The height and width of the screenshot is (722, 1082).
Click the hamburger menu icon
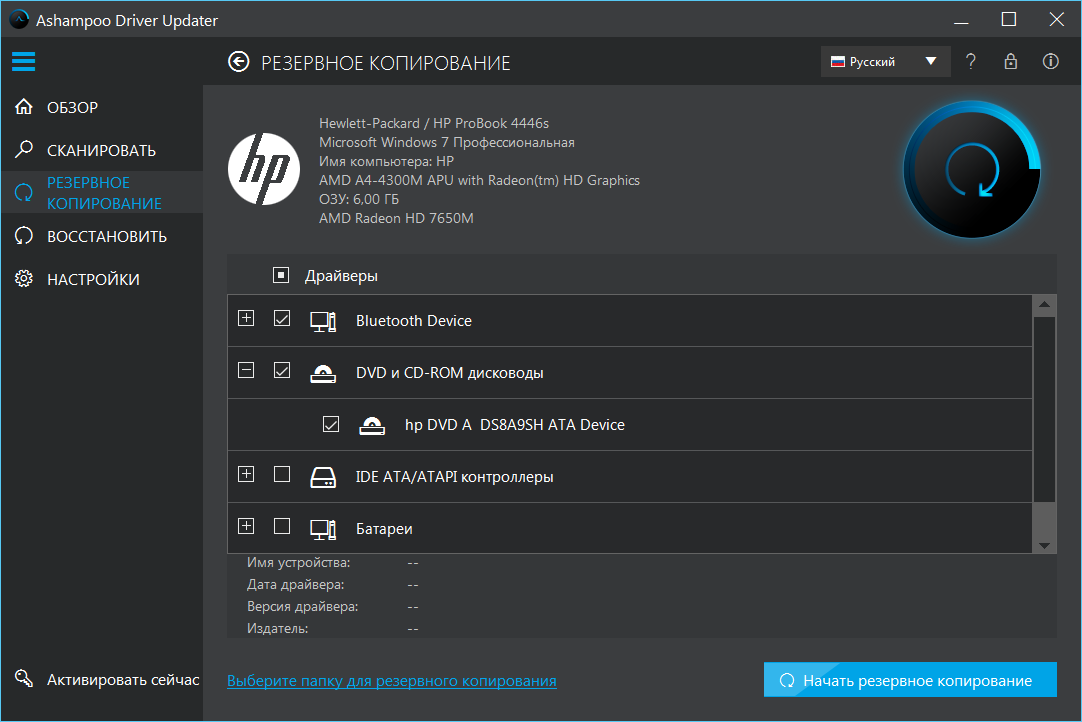[x=23, y=62]
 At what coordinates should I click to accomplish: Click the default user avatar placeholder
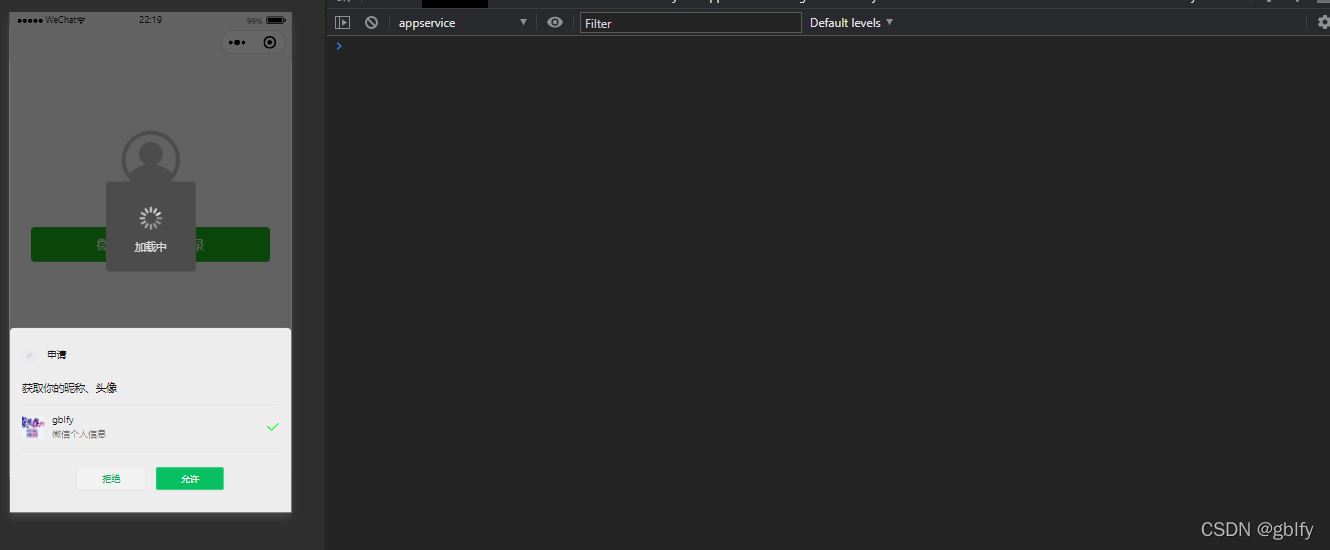150,158
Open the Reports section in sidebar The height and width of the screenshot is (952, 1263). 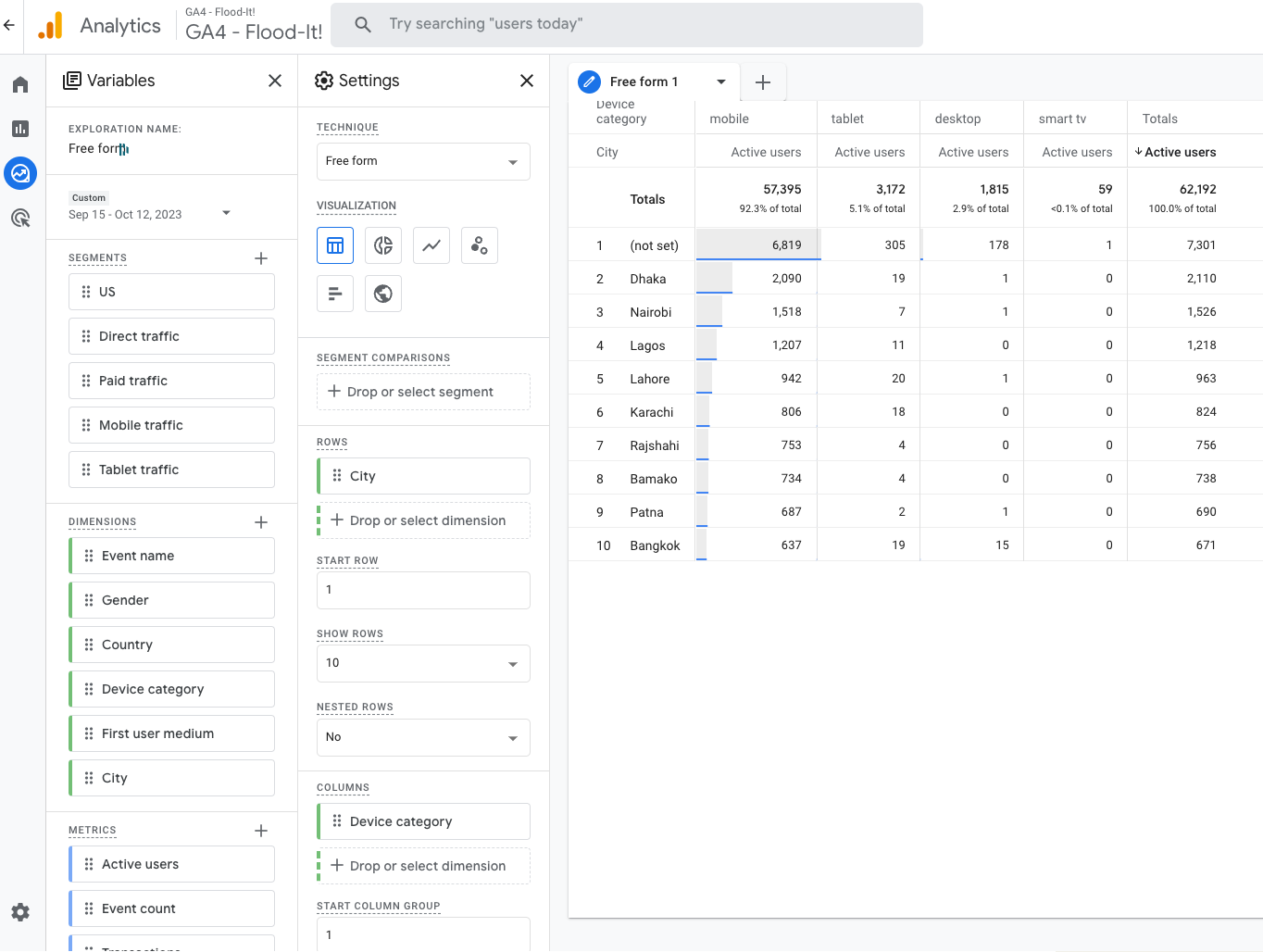click(20, 129)
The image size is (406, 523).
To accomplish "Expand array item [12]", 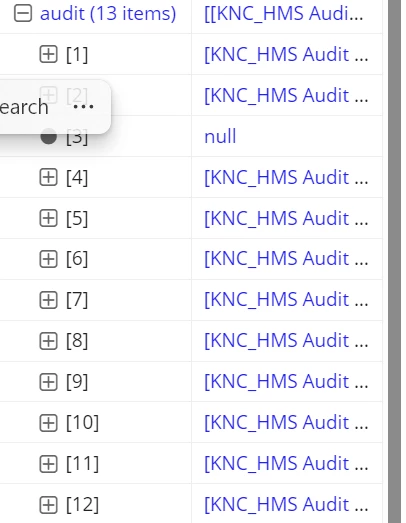I will tap(48, 505).
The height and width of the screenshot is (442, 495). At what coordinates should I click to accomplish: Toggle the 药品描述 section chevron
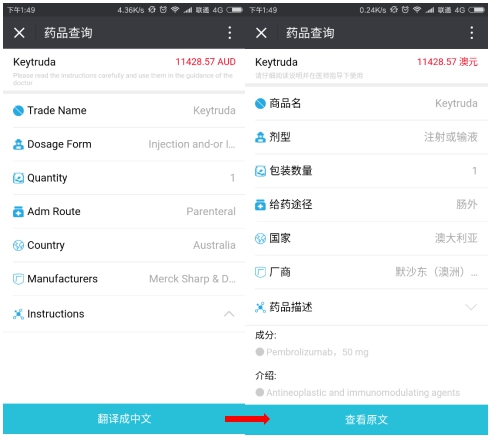pos(471,307)
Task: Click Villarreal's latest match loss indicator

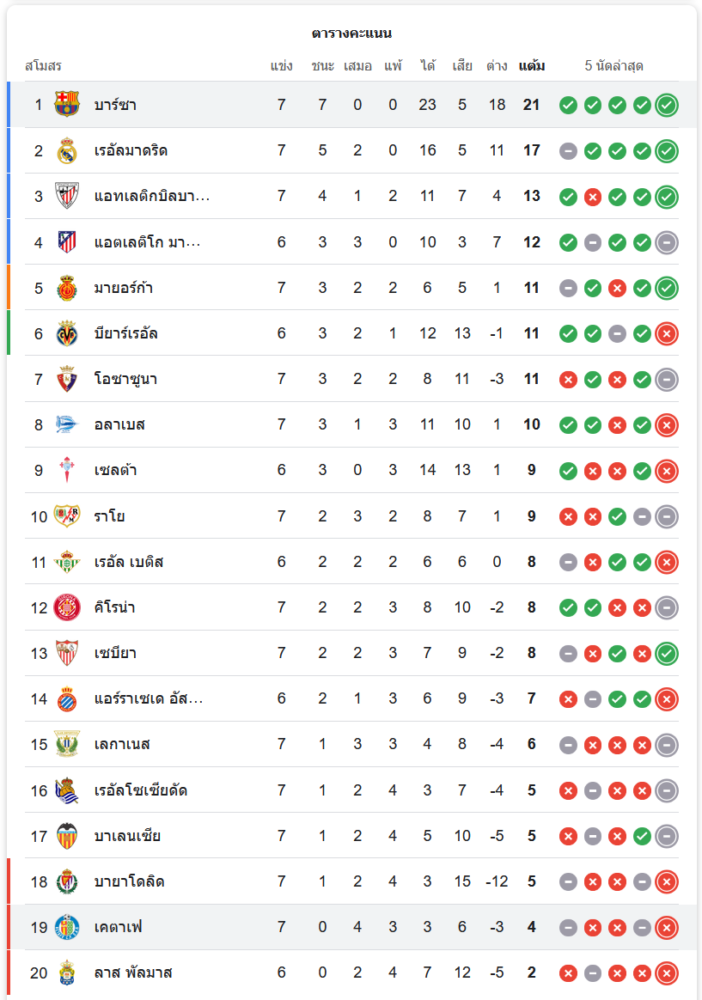Action: tap(667, 334)
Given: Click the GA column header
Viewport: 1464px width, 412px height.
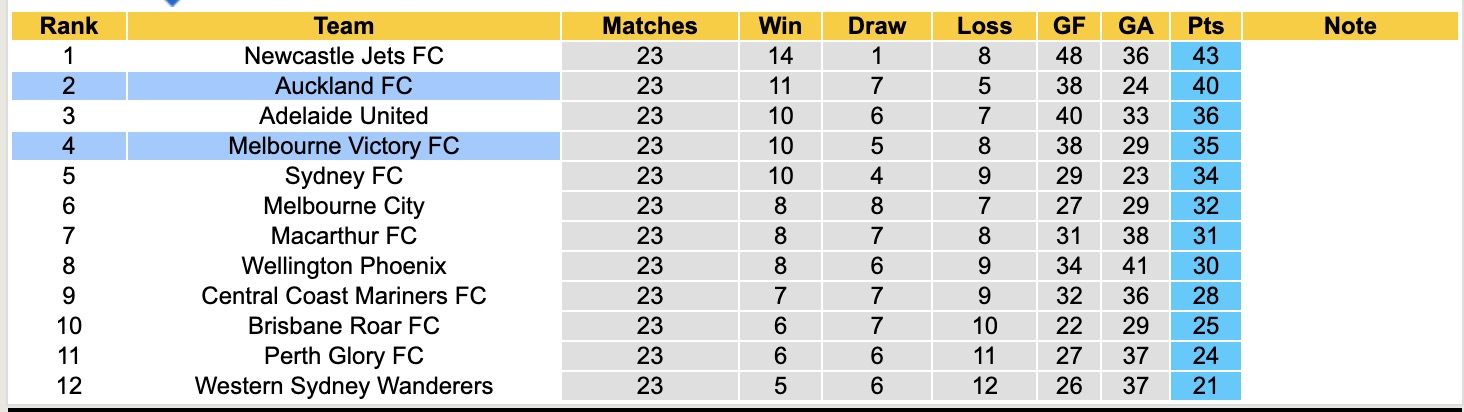Looking at the screenshot, I should (x=1136, y=27).
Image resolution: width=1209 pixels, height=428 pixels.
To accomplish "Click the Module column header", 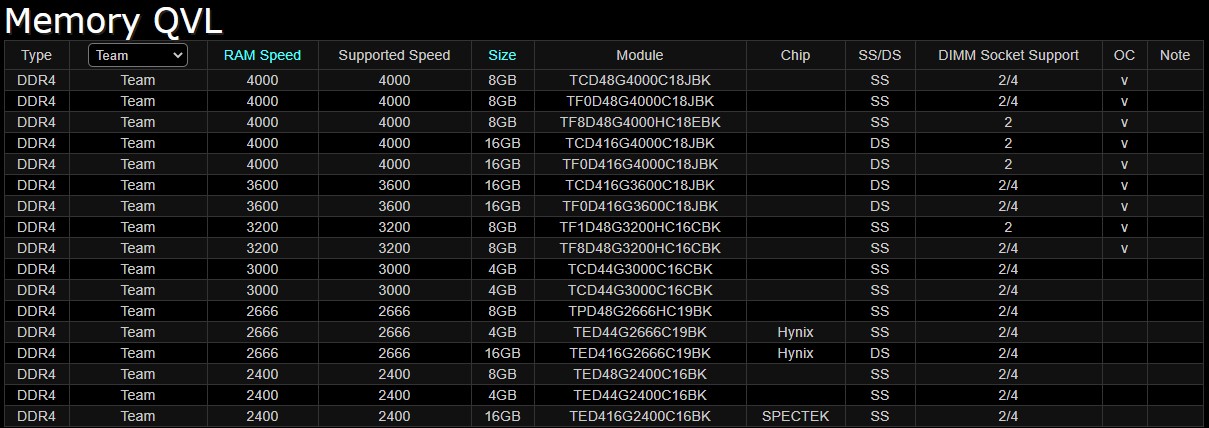I will coord(639,56).
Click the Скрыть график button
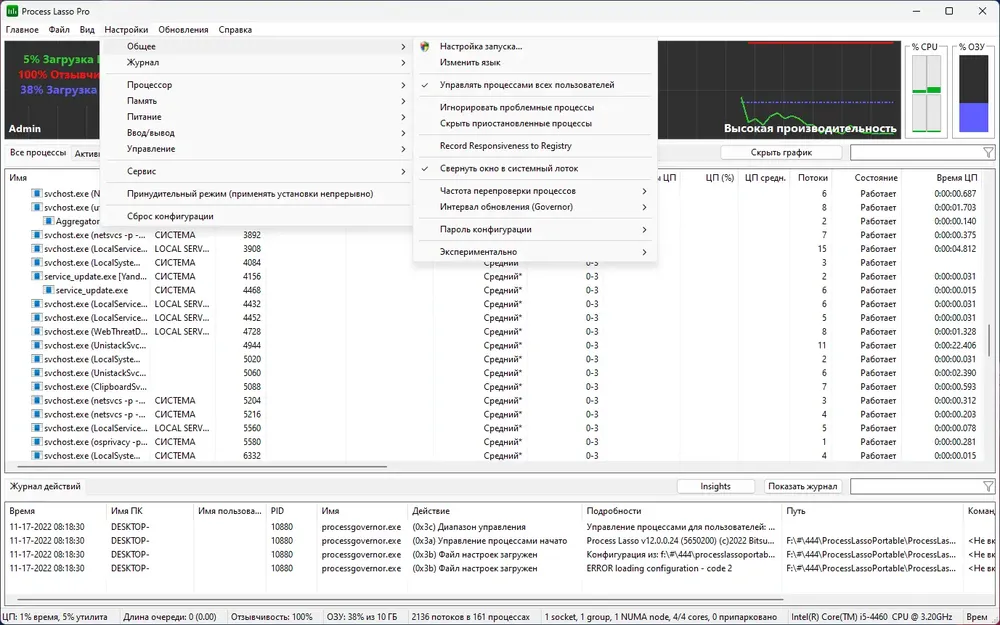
::::
In the records above, everything from the line with "The height and width of the screenshot is (442, 495)." down to the line with "Given: Click the GA column header" is to be set down exactly, both ends included, with no pictures and no other lines.

» Exercise answer
The height and width of the screenshot is (442, 495). At what coordinates should I click to accomplish: Toggle the 药品描述 section chevron
pos(471,307)
Task: Click Villarreal's latest match loss indicator

Action: tap(667, 334)
Given: Click the GA column header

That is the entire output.